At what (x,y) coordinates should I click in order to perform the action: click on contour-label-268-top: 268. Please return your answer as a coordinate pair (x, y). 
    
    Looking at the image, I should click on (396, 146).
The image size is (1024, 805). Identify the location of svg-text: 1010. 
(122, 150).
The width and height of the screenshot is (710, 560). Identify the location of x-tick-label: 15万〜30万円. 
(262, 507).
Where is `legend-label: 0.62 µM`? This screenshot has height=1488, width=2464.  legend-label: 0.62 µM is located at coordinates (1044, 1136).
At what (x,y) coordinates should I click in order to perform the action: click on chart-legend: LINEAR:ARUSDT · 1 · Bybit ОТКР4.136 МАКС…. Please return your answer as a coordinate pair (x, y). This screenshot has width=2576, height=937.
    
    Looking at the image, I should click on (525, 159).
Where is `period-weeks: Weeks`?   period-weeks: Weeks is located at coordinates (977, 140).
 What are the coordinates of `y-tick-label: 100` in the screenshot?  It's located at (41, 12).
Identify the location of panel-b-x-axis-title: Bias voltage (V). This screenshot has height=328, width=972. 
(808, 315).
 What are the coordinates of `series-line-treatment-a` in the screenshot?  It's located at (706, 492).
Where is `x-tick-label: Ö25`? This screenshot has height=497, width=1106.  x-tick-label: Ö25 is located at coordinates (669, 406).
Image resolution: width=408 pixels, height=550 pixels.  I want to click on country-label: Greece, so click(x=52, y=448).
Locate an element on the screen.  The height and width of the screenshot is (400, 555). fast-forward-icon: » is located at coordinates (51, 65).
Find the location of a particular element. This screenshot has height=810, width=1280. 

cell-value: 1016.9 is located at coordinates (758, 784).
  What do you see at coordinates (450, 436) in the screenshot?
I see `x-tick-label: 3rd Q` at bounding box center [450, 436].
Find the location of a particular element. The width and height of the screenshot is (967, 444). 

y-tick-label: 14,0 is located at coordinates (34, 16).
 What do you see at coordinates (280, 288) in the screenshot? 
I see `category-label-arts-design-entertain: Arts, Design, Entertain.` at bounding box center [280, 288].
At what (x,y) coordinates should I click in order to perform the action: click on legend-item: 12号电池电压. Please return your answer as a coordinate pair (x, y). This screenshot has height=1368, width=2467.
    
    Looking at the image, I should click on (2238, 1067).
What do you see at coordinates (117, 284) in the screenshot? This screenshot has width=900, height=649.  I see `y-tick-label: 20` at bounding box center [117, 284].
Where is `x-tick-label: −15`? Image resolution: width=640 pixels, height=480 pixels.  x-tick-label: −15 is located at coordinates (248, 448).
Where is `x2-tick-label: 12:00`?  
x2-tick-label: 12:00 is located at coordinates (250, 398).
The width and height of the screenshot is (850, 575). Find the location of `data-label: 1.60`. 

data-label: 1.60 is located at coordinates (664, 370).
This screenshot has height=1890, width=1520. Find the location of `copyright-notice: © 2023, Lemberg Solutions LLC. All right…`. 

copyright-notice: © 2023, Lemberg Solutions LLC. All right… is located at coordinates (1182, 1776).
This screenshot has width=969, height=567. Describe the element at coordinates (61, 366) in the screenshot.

========================================

▸ Work request: Reproduce the rows above with each "Identify the location of" swapped for "Give the position of", leaving everything else unchanged.

▸ Output for this task:
At what (x,y) coordinates should I click in order to perform the action: click on contour-label-268-top: 268. Please return your answer as a coordinate pair (x, y). 
    
    Looking at the image, I should click on (396, 146).
The image size is (1024, 805). Give the position of svg-text: 1010. 
(122, 150).
The width and height of the screenshot is (710, 560). Give the position of x-tick-label: 15万〜30万円. 
(262, 507).
Where is `legend-label: 0.62 µM`? This screenshot has height=1488, width=2464.  legend-label: 0.62 µM is located at coordinates (1044, 1136).
At what (x,y) coordinates should I click in order to perform the action: click on chart-legend: LINEAR:ARUSDT · 1 · Bybit ОТКР4.136 МАКС…. Please return your answer as a coordinate pair (x, y). This screenshot has width=2576, height=937.
    
    Looking at the image, I should click on (525, 159).
Where is `period-weeks: Weeks`?   period-weeks: Weeks is located at coordinates (977, 140).
 What are the coordinates of `y-tick-label: 100` in the screenshot?  It's located at (41, 12).
Give the position of panel-b-x-axis-title: Bias voltage (V). This screenshot has height=328, width=972. 
(808, 315).
 What are the coordinates of `series-line-treatment-a` in the screenshot?  It's located at (706, 492).
Where is `x-tick-label: Ö25`? This screenshot has height=497, width=1106.  x-tick-label: Ö25 is located at coordinates (669, 406).
Image resolution: width=408 pixels, height=550 pixels.  I want to click on country-label: Greece, so click(x=52, y=448).
Locate an element on the screen.  The height and width of the screenshot is (400, 555). fast-forward-icon: » is located at coordinates (51, 65).
Find the location of a particular element. This screenshot has height=810, width=1280. 

cell-value: 1016.9 is located at coordinates (758, 784).
  What do you see at coordinates (450, 436) in the screenshot?
I see `x-tick-label: 3rd Q` at bounding box center [450, 436].
Find the location of a particular element. The width and height of the screenshot is (967, 444). 

y-tick-label: 14,0 is located at coordinates (34, 16).
 What do you see at coordinates (280, 288) in the screenshot? 
I see `category-label-arts-design-entertain: Arts, Design, Entertain.` at bounding box center [280, 288].
At what (x,y) coordinates should I click in order to perform the action: click on legend-item: 12号电池电压. Please return your answer as a coordinate pair (x, y). This screenshot has height=1368, width=2467.
    
    Looking at the image, I should click on (2238, 1067).
What do you see at coordinates (117, 284) in the screenshot? This screenshot has width=900, height=649.  I see `y-tick-label: 20` at bounding box center [117, 284].
Where is `x-tick-label: −15`? Image resolution: width=640 pixels, height=480 pixels.  x-tick-label: −15 is located at coordinates (248, 448).
Where is `x2-tick-label: 12:00`?  
x2-tick-label: 12:00 is located at coordinates (250, 398).
The width and height of the screenshot is (850, 575). Find the location of `data-label: 1.60`. 

data-label: 1.60 is located at coordinates (664, 370).
This screenshot has height=1890, width=1520. Find the location of `copyright-notice: © 2023, Lemberg Solutions LLC. All right…`. 

copyright-notice: © 2023, Lemberg Solutions LLC. All right… is located at coordinates (1182, 1776).
This screenshot has width=969, height=567. Describe the element at coordinates (61, 366) in the screenshot.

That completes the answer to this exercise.